Mr Burt focused upon Bermuda’s regulatory regime and that all beneficial owners are transparently recorded on the beneficial registry, with Revenue & Customs being automatically notified and/or updated in regard to British nationals being placed on the register.
The question is: is the system of the beneficial registry fit for purpose?
Because if the answer is a resounding yes, which is what the Premier seems to be confidently pushing, then why was the tax trust of the Duchy of Lancaster known from the Paradise Paper and not from HMRC? Deeper probe: was that information supplied to HMRC by the BMA, and going back farther, was that information provided to the BMA from Appleby?

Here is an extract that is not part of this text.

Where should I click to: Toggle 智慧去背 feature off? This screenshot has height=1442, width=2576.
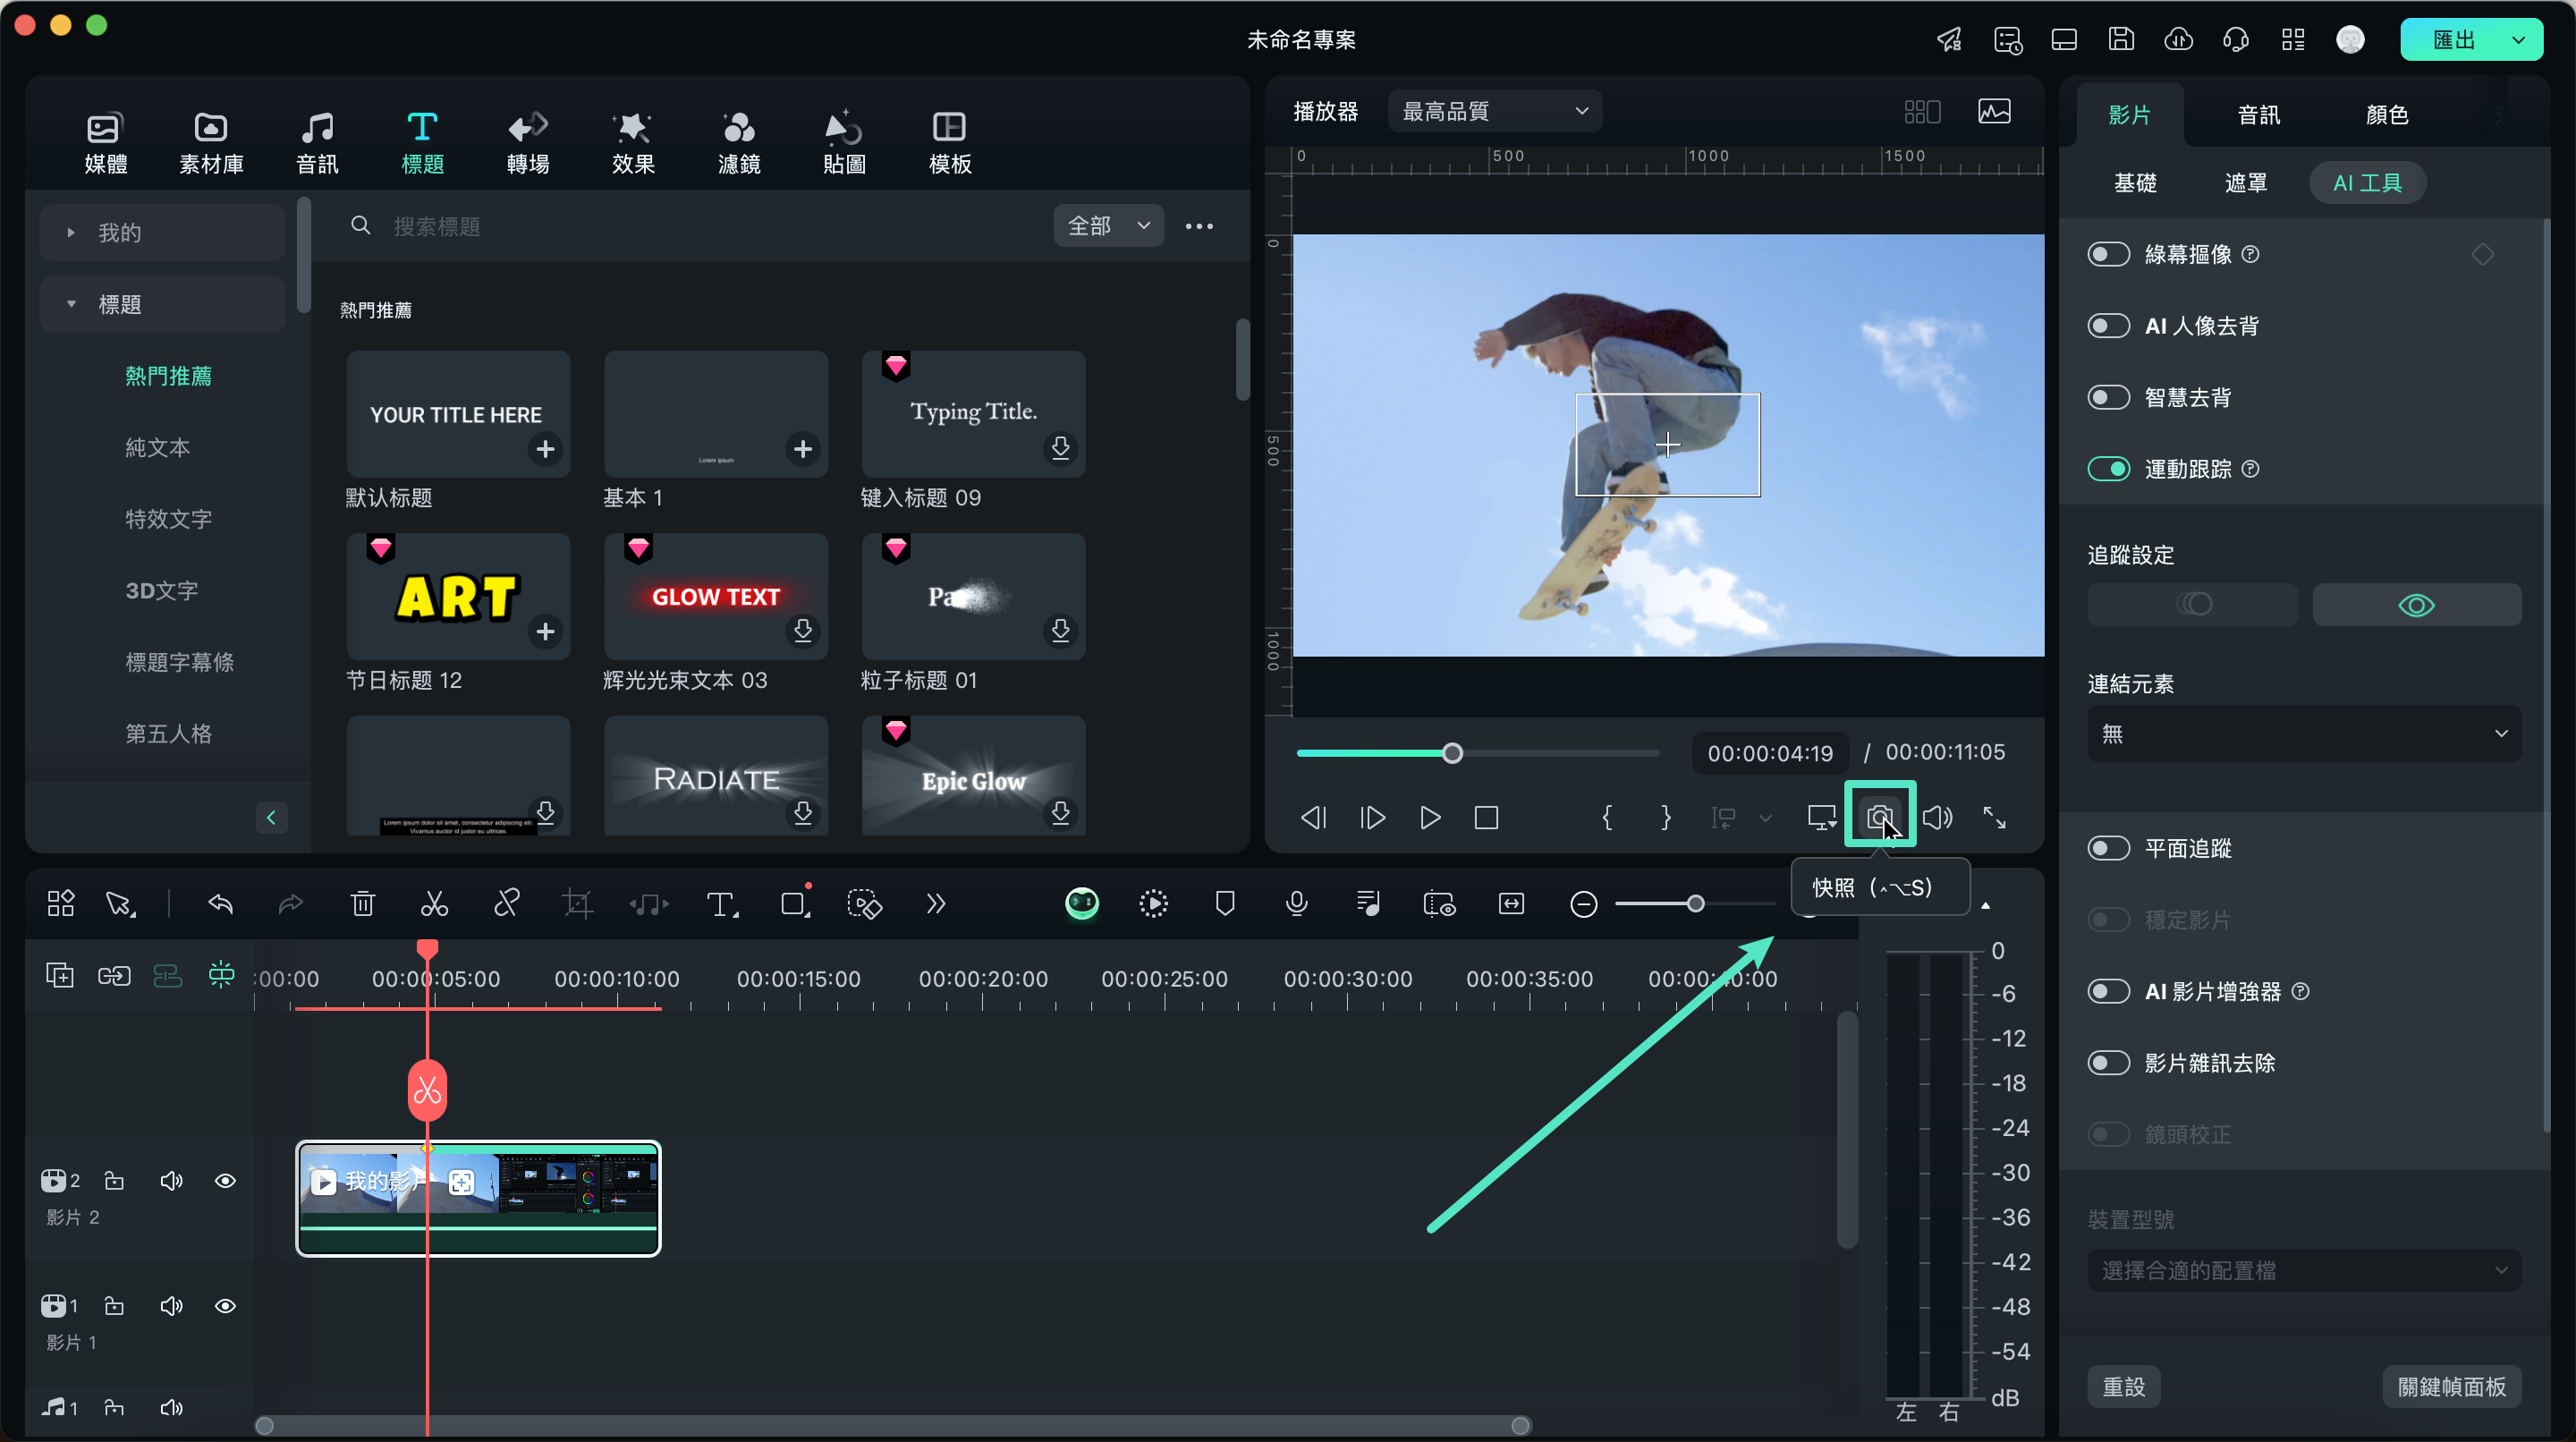2109,396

The answers to those questions will tell us whether the BMA’s regulatory regime has the integrity that the Premier touts it to have. Or whether those companies — law and/or accounting firms — that set up these complex tax structures in Bermuda on behalf of their clients comply with the rules and regulations, without fail.
What is very puzzling is why Bermuda consistently, stubbornly and to the detriment of our international reputation insists that we are not a tax haven. Why did Bob Richards go to such lengths to even employ a public relations firm in London on this false propaganda spin?
Now we want to switch to being perceived as an offshore financial centre? First, let’s dig ourselves out of this hole before we attempt to rebrand ourselves.
Mr Burt needs to set up a task force that has no Appleby staff or members of any law firm that deals with this type of legal tax structure. No accounting firms that deal with this type of business. No members of the BMA. No politicians and no political supporters.
The task force needs to have very well-trained lawyers and media specialists, and Appleby should step up to pay the lion’s share of the bill.
Give the task force a remit, a time frame and the ability speak frankly and confidentially with all who managed to weave this web that has now been exposed. And a willingness to rigorously test the BMA’s regulatory requirements.
This is only the beginning of the exposé from 13.4 million files and more will keep coming.
Bermuda’s reputation will need to be rebranded, but first we need facts so that the Premier can honestly and accurately speak internationally on Bermuda’s behalf.